I made a ton of dolls for friends who had kids, before I ever had kids. I'm sure I made kids' clothes too. Then I made my daughter Lilac a ton of things and when she got to a certain age, she said, “Sell it, sell it.” Since I would always put Lilac in the show, I'd make some things for the show for her friends. Clients began seeing I had all these children's clothes and wanted to buy them.
Lilac likes being in the shows?
Oh yeah. When she walks on stage and sees all the people she brightens up. She wants to be in the show, she wants to help, she wants to be a part of it. Now she's become so much of a director that she wants to say how everything should be. 
So she is also a collaborator?
I swear she always adds a better touch. It's so much more courageous. We disagree a lot, but it's great to have her collaborative aspect. There's just so much she's added to pieces that have made them 1,000 times better. And it's a way we can get along.

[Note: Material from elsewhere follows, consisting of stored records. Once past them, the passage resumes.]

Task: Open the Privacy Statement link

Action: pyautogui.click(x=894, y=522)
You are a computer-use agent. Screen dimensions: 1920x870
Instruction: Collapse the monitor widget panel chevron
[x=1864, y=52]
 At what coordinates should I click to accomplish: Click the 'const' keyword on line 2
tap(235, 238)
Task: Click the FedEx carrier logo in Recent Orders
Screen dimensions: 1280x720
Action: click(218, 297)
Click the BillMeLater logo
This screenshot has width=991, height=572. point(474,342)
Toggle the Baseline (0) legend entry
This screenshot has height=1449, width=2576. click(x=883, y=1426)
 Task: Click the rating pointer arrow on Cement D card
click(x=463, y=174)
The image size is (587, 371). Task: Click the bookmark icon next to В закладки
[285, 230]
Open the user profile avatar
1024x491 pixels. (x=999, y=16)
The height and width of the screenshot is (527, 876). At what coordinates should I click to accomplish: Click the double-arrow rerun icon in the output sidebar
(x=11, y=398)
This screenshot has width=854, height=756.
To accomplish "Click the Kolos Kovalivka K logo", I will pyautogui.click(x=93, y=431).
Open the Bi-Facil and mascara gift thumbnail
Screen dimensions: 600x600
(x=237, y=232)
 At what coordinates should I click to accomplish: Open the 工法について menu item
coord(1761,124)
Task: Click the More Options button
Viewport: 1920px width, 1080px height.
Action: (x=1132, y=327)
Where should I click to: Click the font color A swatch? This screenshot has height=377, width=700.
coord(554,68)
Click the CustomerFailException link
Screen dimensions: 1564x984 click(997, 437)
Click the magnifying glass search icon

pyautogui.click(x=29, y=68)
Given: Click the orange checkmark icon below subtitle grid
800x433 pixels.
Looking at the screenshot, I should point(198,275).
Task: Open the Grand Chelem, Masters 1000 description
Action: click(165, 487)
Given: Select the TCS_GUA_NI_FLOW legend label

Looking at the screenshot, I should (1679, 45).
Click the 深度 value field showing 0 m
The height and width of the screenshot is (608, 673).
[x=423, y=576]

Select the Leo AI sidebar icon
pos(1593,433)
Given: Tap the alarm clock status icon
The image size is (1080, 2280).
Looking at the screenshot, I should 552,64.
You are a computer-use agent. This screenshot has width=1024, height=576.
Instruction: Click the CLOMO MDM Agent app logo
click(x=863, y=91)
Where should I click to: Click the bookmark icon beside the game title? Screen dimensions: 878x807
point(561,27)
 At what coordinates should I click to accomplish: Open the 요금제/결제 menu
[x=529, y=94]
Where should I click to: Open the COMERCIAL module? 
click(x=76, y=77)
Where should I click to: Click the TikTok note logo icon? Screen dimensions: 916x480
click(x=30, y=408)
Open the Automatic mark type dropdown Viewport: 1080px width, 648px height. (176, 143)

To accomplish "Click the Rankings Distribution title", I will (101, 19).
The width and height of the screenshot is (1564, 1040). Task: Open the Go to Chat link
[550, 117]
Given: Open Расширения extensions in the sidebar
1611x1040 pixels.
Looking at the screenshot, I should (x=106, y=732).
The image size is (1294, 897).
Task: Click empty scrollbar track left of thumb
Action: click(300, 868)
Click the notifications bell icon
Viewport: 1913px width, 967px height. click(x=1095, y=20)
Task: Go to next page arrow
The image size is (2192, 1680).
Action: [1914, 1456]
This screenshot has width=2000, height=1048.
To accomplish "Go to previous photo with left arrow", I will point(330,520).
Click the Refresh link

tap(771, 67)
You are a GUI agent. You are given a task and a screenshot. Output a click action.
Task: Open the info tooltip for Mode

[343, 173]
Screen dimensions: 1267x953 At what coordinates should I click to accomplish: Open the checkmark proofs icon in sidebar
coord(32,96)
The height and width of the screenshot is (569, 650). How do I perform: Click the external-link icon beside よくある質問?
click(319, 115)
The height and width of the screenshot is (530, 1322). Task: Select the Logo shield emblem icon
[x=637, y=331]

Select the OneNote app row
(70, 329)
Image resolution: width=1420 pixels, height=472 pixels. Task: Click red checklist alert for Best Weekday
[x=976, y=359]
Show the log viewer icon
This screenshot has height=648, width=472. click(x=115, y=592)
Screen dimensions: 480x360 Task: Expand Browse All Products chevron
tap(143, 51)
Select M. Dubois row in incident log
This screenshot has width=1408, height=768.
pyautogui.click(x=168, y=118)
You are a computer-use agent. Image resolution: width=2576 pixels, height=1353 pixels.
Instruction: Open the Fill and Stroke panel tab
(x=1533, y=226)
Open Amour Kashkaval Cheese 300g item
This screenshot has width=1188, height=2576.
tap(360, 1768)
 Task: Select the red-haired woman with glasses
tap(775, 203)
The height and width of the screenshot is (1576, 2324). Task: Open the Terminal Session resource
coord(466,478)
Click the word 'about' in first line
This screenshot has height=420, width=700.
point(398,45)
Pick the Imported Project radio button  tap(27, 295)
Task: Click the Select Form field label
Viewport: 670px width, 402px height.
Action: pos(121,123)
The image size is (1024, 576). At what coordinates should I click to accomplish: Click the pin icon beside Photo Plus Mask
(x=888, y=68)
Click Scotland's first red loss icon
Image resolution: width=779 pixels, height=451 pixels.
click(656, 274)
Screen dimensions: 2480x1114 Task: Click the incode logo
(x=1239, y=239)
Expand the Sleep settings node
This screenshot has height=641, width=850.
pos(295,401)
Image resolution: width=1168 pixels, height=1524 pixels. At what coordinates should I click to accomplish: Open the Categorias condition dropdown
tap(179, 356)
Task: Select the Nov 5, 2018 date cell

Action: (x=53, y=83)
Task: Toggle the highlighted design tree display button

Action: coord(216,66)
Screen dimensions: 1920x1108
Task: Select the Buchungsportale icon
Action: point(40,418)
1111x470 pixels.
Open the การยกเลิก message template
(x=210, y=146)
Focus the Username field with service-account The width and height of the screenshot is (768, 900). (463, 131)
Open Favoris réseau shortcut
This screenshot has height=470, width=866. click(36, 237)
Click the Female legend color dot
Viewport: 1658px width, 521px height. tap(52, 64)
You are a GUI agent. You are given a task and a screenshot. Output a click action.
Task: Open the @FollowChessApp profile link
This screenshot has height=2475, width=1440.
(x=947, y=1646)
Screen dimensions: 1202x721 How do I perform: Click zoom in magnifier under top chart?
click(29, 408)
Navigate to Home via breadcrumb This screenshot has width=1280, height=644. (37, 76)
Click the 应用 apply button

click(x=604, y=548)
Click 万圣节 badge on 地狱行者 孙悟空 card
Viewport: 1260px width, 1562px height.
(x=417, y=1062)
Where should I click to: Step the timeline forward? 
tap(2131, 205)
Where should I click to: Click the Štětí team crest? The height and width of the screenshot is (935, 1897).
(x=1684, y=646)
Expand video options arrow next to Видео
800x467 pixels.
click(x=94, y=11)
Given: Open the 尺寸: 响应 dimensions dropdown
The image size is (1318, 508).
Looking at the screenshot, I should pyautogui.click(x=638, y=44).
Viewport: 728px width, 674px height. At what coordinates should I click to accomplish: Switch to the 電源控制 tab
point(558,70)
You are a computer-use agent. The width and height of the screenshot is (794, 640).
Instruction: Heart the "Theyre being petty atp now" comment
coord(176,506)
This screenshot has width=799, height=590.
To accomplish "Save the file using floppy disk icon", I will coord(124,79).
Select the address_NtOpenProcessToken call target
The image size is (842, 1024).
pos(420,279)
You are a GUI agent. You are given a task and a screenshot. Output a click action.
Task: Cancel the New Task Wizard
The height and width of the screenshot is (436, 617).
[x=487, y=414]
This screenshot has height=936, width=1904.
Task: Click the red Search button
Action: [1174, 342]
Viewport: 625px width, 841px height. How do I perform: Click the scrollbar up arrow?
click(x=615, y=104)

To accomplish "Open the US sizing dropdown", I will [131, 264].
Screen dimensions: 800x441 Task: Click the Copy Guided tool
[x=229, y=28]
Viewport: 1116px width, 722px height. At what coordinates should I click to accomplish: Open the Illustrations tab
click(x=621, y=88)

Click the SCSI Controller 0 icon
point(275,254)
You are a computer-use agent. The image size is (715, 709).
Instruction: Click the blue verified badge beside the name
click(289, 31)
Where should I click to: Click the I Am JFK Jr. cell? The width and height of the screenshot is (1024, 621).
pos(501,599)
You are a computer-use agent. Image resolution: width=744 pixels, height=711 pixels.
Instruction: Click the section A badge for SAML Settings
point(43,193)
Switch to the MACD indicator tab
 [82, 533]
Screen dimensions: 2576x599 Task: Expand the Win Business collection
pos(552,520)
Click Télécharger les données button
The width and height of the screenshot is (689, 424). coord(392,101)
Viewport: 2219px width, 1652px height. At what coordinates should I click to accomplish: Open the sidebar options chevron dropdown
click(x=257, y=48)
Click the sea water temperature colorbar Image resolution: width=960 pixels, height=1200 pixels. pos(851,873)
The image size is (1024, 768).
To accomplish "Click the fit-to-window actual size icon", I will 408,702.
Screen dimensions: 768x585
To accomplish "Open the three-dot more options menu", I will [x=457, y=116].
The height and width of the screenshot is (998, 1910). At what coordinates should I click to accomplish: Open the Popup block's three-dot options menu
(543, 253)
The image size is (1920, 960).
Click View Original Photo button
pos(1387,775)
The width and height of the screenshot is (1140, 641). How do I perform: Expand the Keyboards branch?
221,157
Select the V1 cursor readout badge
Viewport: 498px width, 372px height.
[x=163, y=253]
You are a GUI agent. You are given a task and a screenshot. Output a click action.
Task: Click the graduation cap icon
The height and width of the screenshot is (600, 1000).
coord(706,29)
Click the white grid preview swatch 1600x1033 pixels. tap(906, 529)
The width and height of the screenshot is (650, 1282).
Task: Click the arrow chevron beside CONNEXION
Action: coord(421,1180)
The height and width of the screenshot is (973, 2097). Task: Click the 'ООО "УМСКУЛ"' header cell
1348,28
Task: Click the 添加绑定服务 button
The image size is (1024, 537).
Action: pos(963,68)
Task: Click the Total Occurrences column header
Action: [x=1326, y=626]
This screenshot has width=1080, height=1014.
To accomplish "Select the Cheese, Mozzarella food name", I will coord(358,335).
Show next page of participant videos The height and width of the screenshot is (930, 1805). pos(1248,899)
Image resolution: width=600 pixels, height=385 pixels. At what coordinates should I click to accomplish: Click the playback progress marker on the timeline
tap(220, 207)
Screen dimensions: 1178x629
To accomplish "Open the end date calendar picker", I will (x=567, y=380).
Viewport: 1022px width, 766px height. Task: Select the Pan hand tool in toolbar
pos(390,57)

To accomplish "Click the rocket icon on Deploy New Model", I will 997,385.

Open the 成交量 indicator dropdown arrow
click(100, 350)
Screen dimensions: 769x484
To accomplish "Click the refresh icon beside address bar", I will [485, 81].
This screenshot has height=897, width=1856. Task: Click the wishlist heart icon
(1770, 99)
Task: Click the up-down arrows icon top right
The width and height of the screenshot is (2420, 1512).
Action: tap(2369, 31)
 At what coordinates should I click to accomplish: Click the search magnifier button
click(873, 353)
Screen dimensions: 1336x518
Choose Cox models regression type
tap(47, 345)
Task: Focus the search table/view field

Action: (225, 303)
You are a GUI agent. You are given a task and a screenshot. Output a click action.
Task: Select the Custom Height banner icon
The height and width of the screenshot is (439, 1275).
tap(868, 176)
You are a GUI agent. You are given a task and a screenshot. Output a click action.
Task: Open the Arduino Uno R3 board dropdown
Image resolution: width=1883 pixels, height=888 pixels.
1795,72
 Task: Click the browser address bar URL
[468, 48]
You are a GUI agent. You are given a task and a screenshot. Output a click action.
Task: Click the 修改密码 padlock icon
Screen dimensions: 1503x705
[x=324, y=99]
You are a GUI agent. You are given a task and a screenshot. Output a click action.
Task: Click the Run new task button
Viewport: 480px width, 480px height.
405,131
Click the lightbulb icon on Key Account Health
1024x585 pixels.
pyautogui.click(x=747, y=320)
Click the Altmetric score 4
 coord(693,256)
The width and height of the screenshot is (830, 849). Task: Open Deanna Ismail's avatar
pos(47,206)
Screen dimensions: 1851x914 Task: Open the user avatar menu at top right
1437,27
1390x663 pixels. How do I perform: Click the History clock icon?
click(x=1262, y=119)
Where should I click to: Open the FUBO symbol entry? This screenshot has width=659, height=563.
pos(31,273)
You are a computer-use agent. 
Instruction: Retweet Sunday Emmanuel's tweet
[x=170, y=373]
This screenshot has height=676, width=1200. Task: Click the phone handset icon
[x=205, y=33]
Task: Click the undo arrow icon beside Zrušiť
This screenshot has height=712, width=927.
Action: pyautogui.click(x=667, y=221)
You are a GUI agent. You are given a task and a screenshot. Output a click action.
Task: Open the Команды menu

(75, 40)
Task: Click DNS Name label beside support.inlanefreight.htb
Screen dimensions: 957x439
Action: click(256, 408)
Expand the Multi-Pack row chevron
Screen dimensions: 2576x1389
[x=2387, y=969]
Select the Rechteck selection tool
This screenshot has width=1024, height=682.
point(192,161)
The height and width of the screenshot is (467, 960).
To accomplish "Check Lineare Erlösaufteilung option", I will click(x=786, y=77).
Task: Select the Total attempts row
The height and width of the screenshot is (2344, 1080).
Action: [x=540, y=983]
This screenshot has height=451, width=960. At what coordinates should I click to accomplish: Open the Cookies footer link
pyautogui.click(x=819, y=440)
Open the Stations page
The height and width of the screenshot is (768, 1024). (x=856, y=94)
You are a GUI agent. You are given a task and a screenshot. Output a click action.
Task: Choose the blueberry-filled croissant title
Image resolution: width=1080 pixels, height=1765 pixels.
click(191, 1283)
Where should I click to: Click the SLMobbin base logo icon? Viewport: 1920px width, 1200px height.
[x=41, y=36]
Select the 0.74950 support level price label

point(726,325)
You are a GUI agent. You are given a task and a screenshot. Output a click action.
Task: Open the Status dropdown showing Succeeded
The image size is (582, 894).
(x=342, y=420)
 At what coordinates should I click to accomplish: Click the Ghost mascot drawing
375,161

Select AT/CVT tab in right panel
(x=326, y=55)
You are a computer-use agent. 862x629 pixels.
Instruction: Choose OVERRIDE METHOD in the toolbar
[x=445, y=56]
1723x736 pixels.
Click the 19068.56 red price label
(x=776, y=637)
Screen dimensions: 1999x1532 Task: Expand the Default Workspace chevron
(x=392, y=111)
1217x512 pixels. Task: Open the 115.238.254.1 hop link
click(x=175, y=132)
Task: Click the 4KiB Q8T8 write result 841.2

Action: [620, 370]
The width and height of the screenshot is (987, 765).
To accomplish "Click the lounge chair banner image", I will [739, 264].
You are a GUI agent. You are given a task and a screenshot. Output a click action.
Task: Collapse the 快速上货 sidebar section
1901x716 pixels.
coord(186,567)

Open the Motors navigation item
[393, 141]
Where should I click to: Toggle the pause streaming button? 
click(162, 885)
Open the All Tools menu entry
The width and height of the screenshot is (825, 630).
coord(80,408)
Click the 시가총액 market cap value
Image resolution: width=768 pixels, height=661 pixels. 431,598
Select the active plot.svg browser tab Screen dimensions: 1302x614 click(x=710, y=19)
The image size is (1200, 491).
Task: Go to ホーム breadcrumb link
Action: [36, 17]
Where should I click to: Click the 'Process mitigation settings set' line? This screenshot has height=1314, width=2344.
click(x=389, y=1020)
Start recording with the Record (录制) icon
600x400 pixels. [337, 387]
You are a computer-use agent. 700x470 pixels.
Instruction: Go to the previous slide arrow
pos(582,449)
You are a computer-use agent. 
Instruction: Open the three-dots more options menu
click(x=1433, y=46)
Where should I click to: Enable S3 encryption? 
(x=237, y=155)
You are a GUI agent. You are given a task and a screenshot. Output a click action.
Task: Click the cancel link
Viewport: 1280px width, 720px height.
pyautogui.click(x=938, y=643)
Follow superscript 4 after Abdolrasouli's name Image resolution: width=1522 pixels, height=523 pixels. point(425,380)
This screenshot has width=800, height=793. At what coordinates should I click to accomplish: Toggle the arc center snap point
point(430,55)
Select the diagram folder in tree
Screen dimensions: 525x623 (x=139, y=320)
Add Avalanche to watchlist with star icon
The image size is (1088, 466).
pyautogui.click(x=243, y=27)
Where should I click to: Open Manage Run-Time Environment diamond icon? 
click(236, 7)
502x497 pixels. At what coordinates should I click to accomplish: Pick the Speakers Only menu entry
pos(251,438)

How have you remained independent for so long?
Well, you have to roll with the punches. I know that when a recession hits luxury items are the first things people drop. But I was never afraid to starve because I grew up so poor I never had anything to lose. I was fine if I was homeless. I went two weeks without food, knowing things would come around. Through all the ups and downs I found a perfect rhythm. Where I'm at now, after so much learning and risk taking, it was all worth it.